The number of B cell lineages in (A) V-23 and (C) B1-8 mice that have specific nucleotide mutations at days 10 (projecting upwards) and 16 (projecting downwards). The colors indicate distribution of these mutations amongst terminal (red/dark) and non-terminal (yellow/light). Statistical significance of mutation enrichment at the non-terminal branch is indicated by an asterisk (p < 0.05). Double asterisk (q < 0.05) reflects significance after correction for multiple testing. (B) shows the relative mutability scores (37) at each mutated position in (A) and (C). Regions corresponding to CDRs are indicated by the “C”. The black dotted lines indicate the average mutability in the different CDRs and FWRs.

Figure 7. Effects of recurrent V_λ1 mutations on NP-binding

The indicated mutations were made in V_λ1 by site-directed mutagenesis and proteins expressed in combination with the V23 H chain expressed as an IgG₁ (see Materials and Methods). Germline V_λ1 was expressed with either V23 or B1-8 H chains also as IgG₁ for comparison. These were tested for binding to NP₂₀-CGG by ELISA. OD₄₀₅ is shown with points being averages of duplicates for each concentration on a single plate. (A) Comparison of various V_λ1 mutants and the germline in combination with V23. (B) Comparison of the germline V_λ1 in context of B1-8 or V23 with the best of the V_λ1 mutants in context of V23.

Figure 8. Mathematical modeling of GC cell turnover

(A) Depiction of model scheme and parameters. Estimated parameter values are shown in parenthesis (B1-8, V23), as are the steady-state relative population sizes for each of the compartments. As discussed in the text, this basic model assumes that inflow and outflow of cells from the GC is negligible at day 13. (B) Optimal fit of the model to the experimental BrdU and Casp-Glow labeling data reproduces well the observed BrdU staining (as well as the apoptotic fraction, 13% for B1-8 and 26% for V23 GC B cells at day 13 (see Supplementary Table 2 for parameter values). The optimization minimizes a sum of squares error function where the two sources of data (i.e., BrdU and Casp-Glow labeling) are weighted equally. Red squares are the B1-8 experimental data, while blue circles are the V23 experimental data (from Figure 4). The total population size was constrained to be constant (i.e., the population is at steady-state).

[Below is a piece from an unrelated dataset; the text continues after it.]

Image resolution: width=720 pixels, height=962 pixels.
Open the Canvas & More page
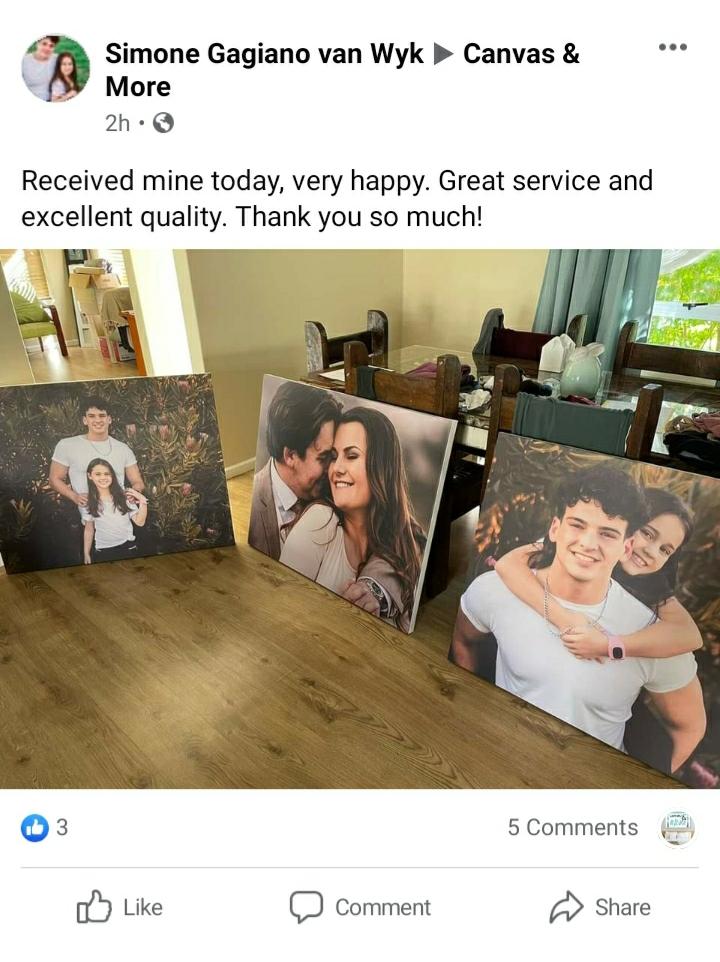(342, 70)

Figure 9. CD86 and CD23 are expressed at lower levels on BrdU+ GC B cells as compared to BrdU-negative GC cells

Mice were injected with BrdU 13 days post immunization and sacrificed 8 hours later. (A) Levels of CD86 (top row) and CD23 (bottom row) were compared between BrdU+ (black lines) and BrdU-negative (shaded histograms) GC B cells from V23 (left column) and B1-8 (right column) mice. Data is representative of 7–9 mice from 3 independent experiments. (B) Summary of the Mean Fluorescence Intensity (MFI) of CD86 expression on BrdU+ and BrdU-negative GC B cells. Results are shown for both the V23 and B1-8 strains from a representative experiment out of 2 independent replicates. Each symbol is an independent mouse from that experiment and the bar is the mean value.